T.M. Scanlon Interview: Conversations with History: Institute of International Studies, UC Berkeley
Page 1 of 6
Professor Scanlon, welcome to Berkeley
Thank you. It's a pleasure to be here, Harry.
Where were you born and raised?
I was born in Indianapolis and spent almost twenty years of my life there before I went east to go to college and never returned.
Looking back, how do you think your parents shaped your thinking about the world?
My father was a lawyer and he loved the law and the Constitution. Questions of legal policy were an important part of the dinner table conversations while I was growing up. He and my mother had also both been quite interested in philosophy as undergraduates. Although that wasn't their major, it certainly had a big impact on them. So, the idea that there was this subject called philosophy was something I knew about, even though I never read a philosophy book or it never appeared, we talked about it much. When I went to college I saw these courses in philosophy, so I thought, "Well, Mom and Dad used to talk about that and it sounded interesting to me. I'll give it a try."
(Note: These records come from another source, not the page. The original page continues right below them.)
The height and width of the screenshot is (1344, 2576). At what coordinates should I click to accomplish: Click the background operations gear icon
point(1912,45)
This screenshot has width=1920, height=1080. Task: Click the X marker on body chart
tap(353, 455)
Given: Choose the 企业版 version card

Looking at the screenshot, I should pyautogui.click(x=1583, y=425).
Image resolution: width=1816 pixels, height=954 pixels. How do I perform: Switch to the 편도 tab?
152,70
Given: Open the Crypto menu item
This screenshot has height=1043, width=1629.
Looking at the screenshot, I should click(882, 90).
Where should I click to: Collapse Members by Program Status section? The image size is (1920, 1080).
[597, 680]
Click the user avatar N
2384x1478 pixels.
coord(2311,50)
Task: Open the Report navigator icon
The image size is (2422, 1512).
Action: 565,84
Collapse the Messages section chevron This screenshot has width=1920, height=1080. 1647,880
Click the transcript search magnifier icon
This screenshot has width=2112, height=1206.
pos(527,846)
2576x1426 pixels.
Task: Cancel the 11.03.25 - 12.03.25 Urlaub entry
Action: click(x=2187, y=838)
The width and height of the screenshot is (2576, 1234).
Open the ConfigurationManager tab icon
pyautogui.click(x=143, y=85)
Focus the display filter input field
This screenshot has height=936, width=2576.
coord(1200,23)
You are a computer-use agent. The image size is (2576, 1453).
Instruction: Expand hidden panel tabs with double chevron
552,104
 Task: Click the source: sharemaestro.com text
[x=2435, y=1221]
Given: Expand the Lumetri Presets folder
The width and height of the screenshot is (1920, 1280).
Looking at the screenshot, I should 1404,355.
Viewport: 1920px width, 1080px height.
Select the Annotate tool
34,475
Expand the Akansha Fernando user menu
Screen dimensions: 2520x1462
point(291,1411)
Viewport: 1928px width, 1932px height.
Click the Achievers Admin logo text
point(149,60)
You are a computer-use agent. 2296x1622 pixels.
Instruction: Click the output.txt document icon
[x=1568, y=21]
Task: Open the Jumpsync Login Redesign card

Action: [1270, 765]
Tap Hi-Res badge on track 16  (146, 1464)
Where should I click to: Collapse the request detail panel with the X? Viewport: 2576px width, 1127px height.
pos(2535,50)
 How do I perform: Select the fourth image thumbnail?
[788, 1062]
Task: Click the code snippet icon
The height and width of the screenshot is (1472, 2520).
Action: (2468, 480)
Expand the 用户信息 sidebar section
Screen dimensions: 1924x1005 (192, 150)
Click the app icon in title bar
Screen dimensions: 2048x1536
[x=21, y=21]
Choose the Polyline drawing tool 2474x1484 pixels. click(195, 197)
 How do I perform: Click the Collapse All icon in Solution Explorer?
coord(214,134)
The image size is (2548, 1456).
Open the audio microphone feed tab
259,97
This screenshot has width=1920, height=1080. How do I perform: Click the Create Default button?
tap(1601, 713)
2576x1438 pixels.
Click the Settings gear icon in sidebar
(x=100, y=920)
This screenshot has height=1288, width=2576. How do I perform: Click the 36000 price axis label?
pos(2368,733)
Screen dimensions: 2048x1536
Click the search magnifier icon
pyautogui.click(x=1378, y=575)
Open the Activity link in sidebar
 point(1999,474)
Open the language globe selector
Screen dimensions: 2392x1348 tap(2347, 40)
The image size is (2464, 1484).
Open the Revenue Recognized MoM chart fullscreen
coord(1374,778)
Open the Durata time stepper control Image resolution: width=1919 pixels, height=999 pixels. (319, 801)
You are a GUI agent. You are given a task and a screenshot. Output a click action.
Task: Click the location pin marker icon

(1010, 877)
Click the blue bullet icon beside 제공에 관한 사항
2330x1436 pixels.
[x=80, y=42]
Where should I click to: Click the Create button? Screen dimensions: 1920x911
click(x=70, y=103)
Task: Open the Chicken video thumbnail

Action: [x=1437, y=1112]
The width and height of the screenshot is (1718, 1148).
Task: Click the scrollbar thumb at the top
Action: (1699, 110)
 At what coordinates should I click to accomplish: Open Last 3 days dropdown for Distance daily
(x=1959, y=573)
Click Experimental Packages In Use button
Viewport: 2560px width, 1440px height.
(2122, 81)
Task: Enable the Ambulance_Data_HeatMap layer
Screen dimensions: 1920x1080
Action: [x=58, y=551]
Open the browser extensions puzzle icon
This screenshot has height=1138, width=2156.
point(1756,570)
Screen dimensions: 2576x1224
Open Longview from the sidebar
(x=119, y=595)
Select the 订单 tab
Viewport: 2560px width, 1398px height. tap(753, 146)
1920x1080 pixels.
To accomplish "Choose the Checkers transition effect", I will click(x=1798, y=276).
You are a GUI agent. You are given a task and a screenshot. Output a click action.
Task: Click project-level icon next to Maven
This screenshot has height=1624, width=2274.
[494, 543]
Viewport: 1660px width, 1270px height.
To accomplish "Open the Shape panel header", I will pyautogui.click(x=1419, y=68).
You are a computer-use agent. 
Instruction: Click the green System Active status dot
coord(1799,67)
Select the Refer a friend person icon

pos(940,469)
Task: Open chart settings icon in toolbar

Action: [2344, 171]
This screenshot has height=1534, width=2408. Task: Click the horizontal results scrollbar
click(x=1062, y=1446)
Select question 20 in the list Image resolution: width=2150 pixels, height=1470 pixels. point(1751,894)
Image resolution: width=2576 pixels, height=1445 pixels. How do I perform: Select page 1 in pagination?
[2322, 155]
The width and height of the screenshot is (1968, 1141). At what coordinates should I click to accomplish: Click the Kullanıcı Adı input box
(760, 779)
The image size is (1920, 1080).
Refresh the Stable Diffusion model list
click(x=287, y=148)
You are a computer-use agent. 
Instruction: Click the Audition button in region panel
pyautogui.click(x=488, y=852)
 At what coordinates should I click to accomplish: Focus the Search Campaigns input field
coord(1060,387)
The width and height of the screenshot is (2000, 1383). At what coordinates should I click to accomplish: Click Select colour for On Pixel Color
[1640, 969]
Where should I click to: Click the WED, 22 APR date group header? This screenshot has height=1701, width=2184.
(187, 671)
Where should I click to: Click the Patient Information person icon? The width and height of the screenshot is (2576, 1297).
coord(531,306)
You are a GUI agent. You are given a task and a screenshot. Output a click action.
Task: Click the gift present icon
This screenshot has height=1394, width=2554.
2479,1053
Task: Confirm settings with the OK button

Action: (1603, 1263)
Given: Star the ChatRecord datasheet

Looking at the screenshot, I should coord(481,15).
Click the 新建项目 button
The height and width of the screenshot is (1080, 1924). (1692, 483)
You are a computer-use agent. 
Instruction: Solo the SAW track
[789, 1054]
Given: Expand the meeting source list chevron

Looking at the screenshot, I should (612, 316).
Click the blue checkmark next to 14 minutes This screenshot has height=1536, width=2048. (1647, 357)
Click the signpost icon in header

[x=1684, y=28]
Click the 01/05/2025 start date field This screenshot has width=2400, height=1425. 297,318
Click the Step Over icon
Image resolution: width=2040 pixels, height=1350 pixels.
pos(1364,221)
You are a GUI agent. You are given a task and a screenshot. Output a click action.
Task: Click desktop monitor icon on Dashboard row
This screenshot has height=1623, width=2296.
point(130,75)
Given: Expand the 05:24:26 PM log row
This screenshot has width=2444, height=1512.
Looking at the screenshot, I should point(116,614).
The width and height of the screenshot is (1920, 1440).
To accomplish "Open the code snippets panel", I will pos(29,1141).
Give us an example of a conversation you would have around the table about some Constitutional issue before you went to college.
My father was a litigator and sometimes defended libel suits, so he was very devoted to the First Amendment and we often talked about the First Amendment. One particular moment I remember had a huge impact on me. I was going for a walk with my father sometime in the early fifties and we were arguing about an article that had appeared in the Indianapolis Star. It was a client of my father whom he always defended, although their politics which were very different from ours, very conservative. They had had a particularly misleading series of articles on some subject which I don't remember, and I was incensed by this. As an angry eleven-year-old I said to my father, "How can they be allowed to publish this kind of thing? It's misleading people about these important questions." My father answered, "But who's to decide what they can publish and what they can't?" I felt as if I'd been turned to stone in the moment. I was so ashamed of myself that I couldn't answer this interesting, difficult question. I had no idea; I felt caught between the sense that it's a very bad thing that this sort of thing is out there, but his reply seemed absolutely right. The tension between these ideas, the obvious rationality, apparently, of restricting expression versus, on the other hand, the idea that it wasn't proper, really stuck with me.
It's something I continue to think about. Twenty years later, when I was first writing in political philosophy, that was the first thing I wrote about.
As a young person before you went to college, were you engaged in debates and arguments? Did you bring a philosophical bent to your way of thinking even before college?
I suppose I was drawn toward abstract thinking but I was mainly interested in math and science. Mathematics was my main interest, and so I had a bent for abstract thinking. I didn't really think about philosophy in the usual sense. I wasn't occupied with paradoxes or the sort of thing that one might have been thinking about.
Were there any mentors, high school teachers or such, other than your parents, who shaped your thinking?
No. The high school teachers that had the biggest impact on me were, again, my math teachers, who inspired me to work hard, and they got me interested in logic because we did proofs. I found that I wasn't so interested in geometry, that is, the structure of space, but I was very interested in the idea that you could prove things, and the puzzle of discovering proofs. It was natural that when I went into philosophy one of the main things I got interested in was logic. That was my main subject of inquiry for the first ten years or so in the subject. They didn't really turn me on to philosophy in a direct sense.
Where did you do your undergraduate work?
I was an undergraduate at Princeton, and then I went to Oxford in England, taking a year out to decide whether I could take the plunge and become an academic, which seemed to me a very strange choice of life at the time, rather than go back to Indiana and practice law, which is what I'd always been assuming I would do. Then I decided philosophy was something I couldn't give up, so I went back to the U.S. and went to Harvard as a graduate student. After just a few years I went back to Princeton to teach, so I followed a very small circle.